Extract to read:

Hello darkness, my old friend.
I’ve come to talk with you again.
That opening line from The Sound of Silence has lingered with me since my last post. Darkness—named not as an enemy to be conquered, but as an old companion. A presence that holds both fear and possibility.
This reflection isn’t really about the song. It’s about that word: darkness.
Darkness is frightening. In its depths, people lose their way. Some are consumed by it. History makes that painfully clear. And yet, scripture also reminds us—again and again—that God does some of God’s most important work in the dark. Creation begins in darkness. Liberation begins in the night. Resurrection comes before dawn.
For those who are willing to remain present rather than flee, darkness can reveal truths that the light often allows us to avoid.
For me, darkness has become the place where I encounter my most authentic self.

Material shown:
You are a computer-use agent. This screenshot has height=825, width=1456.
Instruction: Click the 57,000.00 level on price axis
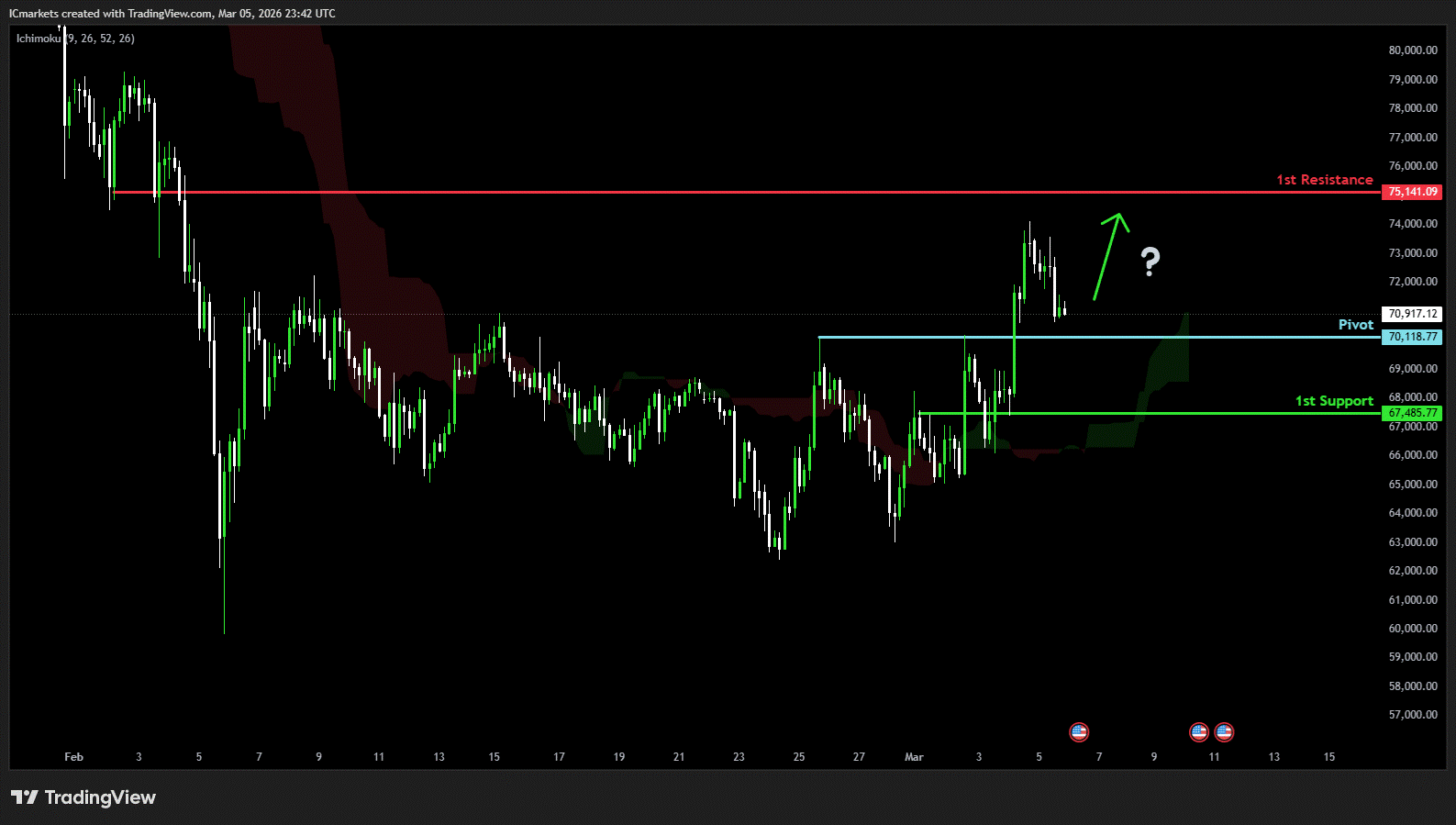pyautogui.click(x=1412, y=715)
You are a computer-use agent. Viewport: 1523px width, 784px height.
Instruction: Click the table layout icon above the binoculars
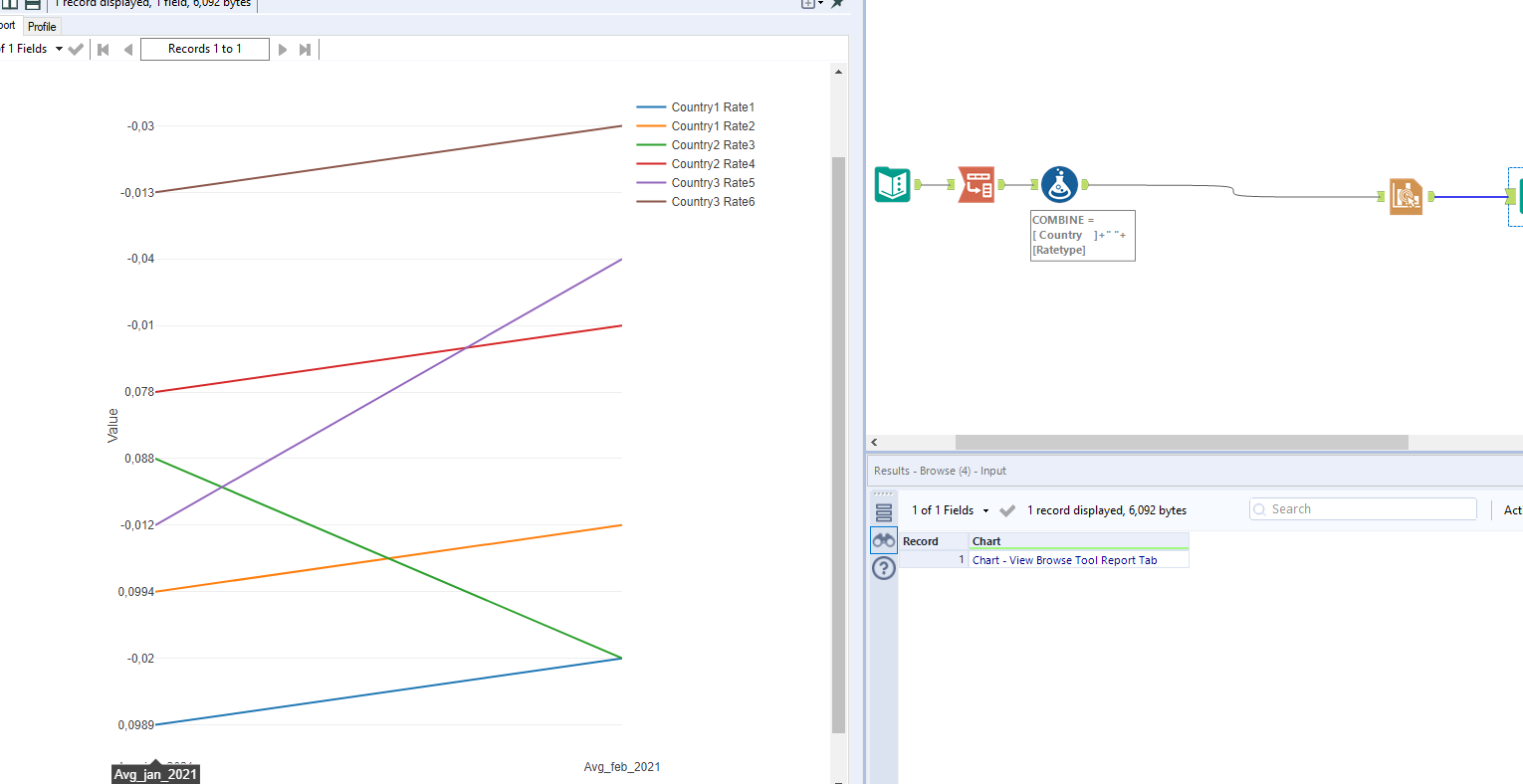coord(883,510)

Task list:
[1] Answer these questions from the reflection on darkness.
(a) Which song does the opening line come from?
(b) What begins in the night?
(c) What has darkness become for the writer?
[2] Continue the reflection on darkness from its final sentence.
The records have no connection to the reflection on darkness.

Task-by-task results:
[1]
(a) The Sound of Silence
(b) Liberation
(c) The place where the writer encounters their most authentic self

[2]
In the dark, the performances stop. The titles and roles lose their power. Using the therapeutic framework of Internal Family Systems (IFS), I have learned that the parts of myself I am most tempted to hide are often the parts most longing to be named and healed. Darkness has a way of inviting those parts forward—not for condemnation, but for integration. It is there that truth begins to surface.
And this personal darkness mirrors the collective darkness of our time.
We are living in a moment marked by rising authoritarianism, endless war, racialized fear, economic injustice, and the quiet erosion of truth itself. We see neighbors turning on neighbors. Families divided. Churches tempted to trade the gospel for comfort or proximity to power. This is not accidental. Darkness flourishes wherever fear is nurtured and silence is rewarded.
The instinct is to escape—to distract ourselves, to spiritualize away the pain, or to demand quick fixes. But what if the faithful response is not escape, but presence?
What if God is calling us not to deny the darkness, but to confront it without becoming it?
One of the greatest gifts darkness offers is empathy.
Brené Brown reminds us that empathy creates connection, while sympathy creates distance. Sympathy wants to fix. It wants to turn on the lights too quickly. Empathy stays. Empathy listens. Empathy refuses to abandon those who are suffering. Empathy is a moral act in a culture that prizes efficiency over relationship.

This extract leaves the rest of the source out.